§ **PROBLEM TO WORK ON**: Go to the line holding "The width and height of the screenshot is (1568, 724)." in the entries below and write out exactly every line down to and including the line holding "Click the small 'One' icon at top right".

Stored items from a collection
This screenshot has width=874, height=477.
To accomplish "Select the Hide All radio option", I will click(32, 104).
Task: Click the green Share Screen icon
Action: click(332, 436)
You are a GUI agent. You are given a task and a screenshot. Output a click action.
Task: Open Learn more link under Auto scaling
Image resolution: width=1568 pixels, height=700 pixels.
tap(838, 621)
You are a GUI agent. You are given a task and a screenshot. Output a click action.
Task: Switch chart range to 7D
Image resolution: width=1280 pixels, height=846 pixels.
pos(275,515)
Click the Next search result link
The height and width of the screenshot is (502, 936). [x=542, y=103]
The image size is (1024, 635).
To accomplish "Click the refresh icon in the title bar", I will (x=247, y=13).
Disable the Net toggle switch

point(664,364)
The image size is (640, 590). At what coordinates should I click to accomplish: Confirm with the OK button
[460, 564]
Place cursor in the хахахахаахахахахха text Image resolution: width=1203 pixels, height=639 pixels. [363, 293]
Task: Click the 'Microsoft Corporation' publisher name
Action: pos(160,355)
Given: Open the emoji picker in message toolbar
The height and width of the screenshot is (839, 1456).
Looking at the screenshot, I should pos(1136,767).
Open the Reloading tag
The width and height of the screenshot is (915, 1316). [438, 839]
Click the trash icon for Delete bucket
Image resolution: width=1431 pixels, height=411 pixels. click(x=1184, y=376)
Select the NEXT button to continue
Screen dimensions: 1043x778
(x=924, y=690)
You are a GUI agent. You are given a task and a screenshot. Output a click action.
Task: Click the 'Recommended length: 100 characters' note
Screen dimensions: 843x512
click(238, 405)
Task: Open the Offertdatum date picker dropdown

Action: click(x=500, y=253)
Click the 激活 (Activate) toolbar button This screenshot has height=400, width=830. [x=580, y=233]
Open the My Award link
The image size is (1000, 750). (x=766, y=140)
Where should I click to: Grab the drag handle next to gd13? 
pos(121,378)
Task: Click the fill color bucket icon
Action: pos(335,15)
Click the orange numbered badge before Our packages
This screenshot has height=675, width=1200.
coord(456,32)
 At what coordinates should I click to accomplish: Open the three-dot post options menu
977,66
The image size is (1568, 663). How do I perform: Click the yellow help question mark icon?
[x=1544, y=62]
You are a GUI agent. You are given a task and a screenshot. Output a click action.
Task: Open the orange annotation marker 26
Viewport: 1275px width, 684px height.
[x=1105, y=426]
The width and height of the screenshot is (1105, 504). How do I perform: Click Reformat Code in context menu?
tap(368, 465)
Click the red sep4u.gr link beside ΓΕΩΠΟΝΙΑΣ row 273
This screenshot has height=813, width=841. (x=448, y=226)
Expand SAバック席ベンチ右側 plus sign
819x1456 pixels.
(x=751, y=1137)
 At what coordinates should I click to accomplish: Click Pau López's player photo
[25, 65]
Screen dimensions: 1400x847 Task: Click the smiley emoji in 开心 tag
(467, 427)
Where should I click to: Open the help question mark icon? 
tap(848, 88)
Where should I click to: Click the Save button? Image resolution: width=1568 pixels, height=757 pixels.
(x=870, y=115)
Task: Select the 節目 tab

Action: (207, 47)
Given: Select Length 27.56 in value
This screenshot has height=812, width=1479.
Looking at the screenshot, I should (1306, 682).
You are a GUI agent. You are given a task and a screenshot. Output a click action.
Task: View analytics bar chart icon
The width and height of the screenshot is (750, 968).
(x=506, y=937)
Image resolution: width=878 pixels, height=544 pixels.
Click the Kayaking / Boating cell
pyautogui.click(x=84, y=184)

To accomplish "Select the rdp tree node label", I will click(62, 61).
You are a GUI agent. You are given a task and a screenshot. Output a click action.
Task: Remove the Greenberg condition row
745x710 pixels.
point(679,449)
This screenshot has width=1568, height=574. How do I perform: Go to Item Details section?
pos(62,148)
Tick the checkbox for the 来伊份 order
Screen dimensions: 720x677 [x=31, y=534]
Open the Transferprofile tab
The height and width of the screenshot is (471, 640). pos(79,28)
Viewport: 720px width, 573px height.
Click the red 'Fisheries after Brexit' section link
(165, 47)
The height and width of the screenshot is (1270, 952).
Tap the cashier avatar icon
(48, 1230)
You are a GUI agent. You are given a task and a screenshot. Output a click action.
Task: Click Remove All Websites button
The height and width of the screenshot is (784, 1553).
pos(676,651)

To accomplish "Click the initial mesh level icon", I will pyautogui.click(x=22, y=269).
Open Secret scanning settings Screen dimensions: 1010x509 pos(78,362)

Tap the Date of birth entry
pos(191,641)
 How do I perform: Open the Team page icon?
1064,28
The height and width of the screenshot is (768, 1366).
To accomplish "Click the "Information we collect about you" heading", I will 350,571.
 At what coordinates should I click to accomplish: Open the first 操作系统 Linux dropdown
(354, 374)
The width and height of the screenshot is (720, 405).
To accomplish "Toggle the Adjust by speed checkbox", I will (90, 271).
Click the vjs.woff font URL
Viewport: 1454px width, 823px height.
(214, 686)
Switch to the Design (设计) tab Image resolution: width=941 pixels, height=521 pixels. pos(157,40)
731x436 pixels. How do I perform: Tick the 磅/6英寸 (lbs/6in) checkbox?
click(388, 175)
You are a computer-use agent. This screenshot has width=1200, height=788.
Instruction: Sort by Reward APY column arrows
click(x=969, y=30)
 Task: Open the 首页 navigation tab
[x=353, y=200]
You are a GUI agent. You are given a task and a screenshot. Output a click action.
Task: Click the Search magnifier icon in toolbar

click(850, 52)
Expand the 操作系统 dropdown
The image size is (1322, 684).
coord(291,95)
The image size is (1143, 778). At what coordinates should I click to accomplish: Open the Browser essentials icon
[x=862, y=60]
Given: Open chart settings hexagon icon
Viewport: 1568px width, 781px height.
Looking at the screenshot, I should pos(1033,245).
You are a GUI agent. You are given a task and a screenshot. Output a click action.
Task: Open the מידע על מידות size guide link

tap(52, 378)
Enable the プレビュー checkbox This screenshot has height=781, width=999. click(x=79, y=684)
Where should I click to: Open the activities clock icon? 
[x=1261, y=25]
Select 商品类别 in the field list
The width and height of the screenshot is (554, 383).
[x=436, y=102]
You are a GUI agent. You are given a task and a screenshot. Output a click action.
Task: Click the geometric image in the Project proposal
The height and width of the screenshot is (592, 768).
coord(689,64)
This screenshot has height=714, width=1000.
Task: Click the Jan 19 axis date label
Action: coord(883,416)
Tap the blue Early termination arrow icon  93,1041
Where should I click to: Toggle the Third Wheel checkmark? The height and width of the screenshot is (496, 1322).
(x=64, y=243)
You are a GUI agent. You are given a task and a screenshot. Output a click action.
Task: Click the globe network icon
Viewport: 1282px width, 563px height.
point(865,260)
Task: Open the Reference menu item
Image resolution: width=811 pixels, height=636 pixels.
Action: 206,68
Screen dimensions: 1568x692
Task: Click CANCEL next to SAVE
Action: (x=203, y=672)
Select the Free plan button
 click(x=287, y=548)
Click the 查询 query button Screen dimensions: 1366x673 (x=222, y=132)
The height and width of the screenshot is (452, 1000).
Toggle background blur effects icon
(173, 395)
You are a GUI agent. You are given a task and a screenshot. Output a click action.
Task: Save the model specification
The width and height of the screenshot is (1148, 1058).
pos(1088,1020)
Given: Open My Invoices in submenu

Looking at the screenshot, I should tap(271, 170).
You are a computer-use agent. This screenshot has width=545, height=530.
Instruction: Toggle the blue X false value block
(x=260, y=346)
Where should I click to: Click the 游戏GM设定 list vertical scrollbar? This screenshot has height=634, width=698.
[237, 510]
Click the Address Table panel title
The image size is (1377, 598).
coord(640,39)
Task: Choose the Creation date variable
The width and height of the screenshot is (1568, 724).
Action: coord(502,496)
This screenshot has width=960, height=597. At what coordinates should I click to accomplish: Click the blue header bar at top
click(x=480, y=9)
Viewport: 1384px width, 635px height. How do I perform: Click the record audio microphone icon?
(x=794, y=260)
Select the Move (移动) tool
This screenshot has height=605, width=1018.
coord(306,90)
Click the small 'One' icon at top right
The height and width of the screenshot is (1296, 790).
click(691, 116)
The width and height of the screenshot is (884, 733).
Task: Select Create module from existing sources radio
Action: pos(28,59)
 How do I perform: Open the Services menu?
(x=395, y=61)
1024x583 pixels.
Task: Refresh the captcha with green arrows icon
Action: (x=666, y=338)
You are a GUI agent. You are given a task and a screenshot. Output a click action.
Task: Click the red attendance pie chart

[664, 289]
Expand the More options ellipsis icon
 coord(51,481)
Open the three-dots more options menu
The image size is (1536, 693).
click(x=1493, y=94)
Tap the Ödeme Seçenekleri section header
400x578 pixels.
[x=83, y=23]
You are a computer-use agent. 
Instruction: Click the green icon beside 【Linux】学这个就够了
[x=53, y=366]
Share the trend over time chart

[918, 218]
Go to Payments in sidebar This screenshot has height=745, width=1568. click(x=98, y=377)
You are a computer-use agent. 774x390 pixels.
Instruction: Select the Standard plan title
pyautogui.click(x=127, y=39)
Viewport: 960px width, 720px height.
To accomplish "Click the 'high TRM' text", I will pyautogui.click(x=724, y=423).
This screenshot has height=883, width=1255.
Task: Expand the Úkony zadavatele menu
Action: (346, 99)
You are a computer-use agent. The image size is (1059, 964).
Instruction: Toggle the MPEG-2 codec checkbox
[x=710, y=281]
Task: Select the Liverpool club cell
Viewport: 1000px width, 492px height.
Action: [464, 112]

§ **THE ANSWER**:
The width and height of the screenshot is (1568, 724).
Action: coord(502,496)
This screenshot has width=960, height=597. At what coordinates should I click to accomplish: Click the blue header bar at top
click(x=480, y=9)
Viewport: 1384px width, 635px height. How do I perform: Click the record audio microphone icon?
(x=794, y=260)
Select the Move (移动) tool
This screenshot has height=605, width=1018.
coord(306,90)
Click the small 'One' icon at top right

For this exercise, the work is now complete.